Густав Морцинек - Семь удивительных историй Иоахима Рыбки
— Идем!
Я направился к нашему кусту. Он пришел за мной следом. Куда девалась его гордая, надменная осанка? Он шел, как человек бесконечно усталый.
— Я тебе кое-что покажу! — сказал он.
— Пожалуйста!
— Но прежде, чем покажу, на, держи! На память! — И он протянул мне на раскрытой ладони часы.
Я с удивлением смотрел то в его мутные глаза, то на часы.
Я не мог понять, что ему надо от меня.
— Бери! — настаивал он, подходя ко мне с часами. Часы были серебряные, мужские. Я нехотя взял их и пристально поглядел в глаза дьявола.
— Почему вы даете мне часы?
— Бери! Не спрашивай! Это часы еврея. Помнишь, я тебе рассказывал про Белжце. Один слой евреев лежит, а я этим вот пальцем, — он поднял правую руку и вытянул вперед указательный палец, — как бог в Сикстинской капелле. Только он своим пальцем сотворял, а я… поправлял его. Я уже однажды это говорил. Потом другой слой. Евреи, еврейки, дети… А я этим вот пальцем… Потом третий слой! Всех ли я сразу убил, не знаю. Меня это не интересовало. Была только поганая еврейская кровь, и я… я был тем, кто исправлял дело вашего дурацкого бога. Потом четвертый слой, пятый и последний… А когда эти последние шли по вздрагивающим, бившимся в судороге телам, быть может, своих близких, детей, родителей и покорно ложились на них, самым последним спустился старый еврей. Он дал мне часы и сказал: «Вот вам, господин солдат, часы и, пожалуйста, хорошенько в меня цельтесь, чтобы мне не мучиться!» Я взял часы и просьбу его исполнил. Бери их на память… А теперь я тебе покажу кое-что другое. Покажу тебе der Fluch der bosen Tat, как ты тогда сказал. Вот смотри! — И он достал из бумажника фотографию. Протянул мне. На фотографии была снята молодая женщина с двумя девочками.
— Кто это?
— Это моя вилла, а дама — моя жена, Гильда. Девочка побольше — дочь Эрика, а другая — тоже дочка, Ирмгарда. А вот еще одна фотография!

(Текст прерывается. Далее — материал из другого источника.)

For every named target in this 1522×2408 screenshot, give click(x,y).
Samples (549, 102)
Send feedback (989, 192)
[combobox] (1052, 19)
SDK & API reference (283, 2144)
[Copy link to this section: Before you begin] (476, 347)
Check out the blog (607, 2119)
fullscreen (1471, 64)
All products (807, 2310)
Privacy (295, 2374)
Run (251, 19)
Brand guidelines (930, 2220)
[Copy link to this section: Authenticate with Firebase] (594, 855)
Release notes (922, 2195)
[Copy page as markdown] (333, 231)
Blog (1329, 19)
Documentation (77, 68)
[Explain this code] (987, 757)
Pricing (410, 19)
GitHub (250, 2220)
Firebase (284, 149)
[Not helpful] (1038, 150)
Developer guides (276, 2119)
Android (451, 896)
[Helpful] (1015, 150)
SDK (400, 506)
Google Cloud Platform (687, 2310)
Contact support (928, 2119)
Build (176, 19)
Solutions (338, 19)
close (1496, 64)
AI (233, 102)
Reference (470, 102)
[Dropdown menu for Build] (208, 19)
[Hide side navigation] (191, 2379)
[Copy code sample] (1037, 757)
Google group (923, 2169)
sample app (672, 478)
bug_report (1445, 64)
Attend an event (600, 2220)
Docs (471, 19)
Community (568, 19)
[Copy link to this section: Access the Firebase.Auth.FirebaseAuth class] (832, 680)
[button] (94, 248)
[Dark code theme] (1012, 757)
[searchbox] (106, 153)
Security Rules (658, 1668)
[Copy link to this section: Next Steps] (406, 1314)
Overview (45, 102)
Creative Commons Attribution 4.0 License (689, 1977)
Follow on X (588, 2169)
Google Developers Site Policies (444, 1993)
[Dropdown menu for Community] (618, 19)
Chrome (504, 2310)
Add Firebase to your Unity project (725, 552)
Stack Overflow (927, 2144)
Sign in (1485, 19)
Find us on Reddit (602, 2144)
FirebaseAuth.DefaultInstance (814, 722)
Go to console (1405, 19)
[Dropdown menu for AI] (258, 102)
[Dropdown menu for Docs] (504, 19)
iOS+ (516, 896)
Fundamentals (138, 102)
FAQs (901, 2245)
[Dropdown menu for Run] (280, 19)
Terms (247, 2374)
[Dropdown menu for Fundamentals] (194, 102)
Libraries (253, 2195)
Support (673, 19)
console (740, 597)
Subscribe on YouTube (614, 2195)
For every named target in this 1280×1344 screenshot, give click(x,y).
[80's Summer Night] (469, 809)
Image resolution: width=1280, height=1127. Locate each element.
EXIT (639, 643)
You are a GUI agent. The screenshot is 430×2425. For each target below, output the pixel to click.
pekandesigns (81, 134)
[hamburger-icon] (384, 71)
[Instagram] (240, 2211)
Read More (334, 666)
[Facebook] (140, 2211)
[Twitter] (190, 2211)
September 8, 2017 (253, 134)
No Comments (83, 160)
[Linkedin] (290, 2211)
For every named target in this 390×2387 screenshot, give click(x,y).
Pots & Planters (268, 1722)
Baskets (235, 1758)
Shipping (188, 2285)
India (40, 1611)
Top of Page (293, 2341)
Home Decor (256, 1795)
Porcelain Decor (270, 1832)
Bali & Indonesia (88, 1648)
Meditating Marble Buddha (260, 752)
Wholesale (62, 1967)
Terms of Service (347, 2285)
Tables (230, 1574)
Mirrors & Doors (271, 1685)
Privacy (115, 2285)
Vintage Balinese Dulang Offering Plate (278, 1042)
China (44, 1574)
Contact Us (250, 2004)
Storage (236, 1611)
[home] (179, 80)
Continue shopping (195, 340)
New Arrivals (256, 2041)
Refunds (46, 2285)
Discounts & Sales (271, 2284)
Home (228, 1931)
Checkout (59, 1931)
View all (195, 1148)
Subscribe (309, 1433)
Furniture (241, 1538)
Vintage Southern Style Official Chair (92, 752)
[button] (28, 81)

На второй фотографии была снята та же самая вилла, его жена была уже постарше, а обе девочки с первой фотографии — подростки.
— А вот и третья! Снимок сделан теперь, во время моего отпуска!
На фотографии были развалины. Видно, бомба попала прямо в дом.
— А где жена и дочки?
— Смотри! Под развалинами! Да! Под развалинами! Иисусе! Мария! Под развалинами! — простонал он, схватился за голову и завыл. Он упал на колени и заскулил еще громче. Так вот и увидел я сокрушенного дьявола…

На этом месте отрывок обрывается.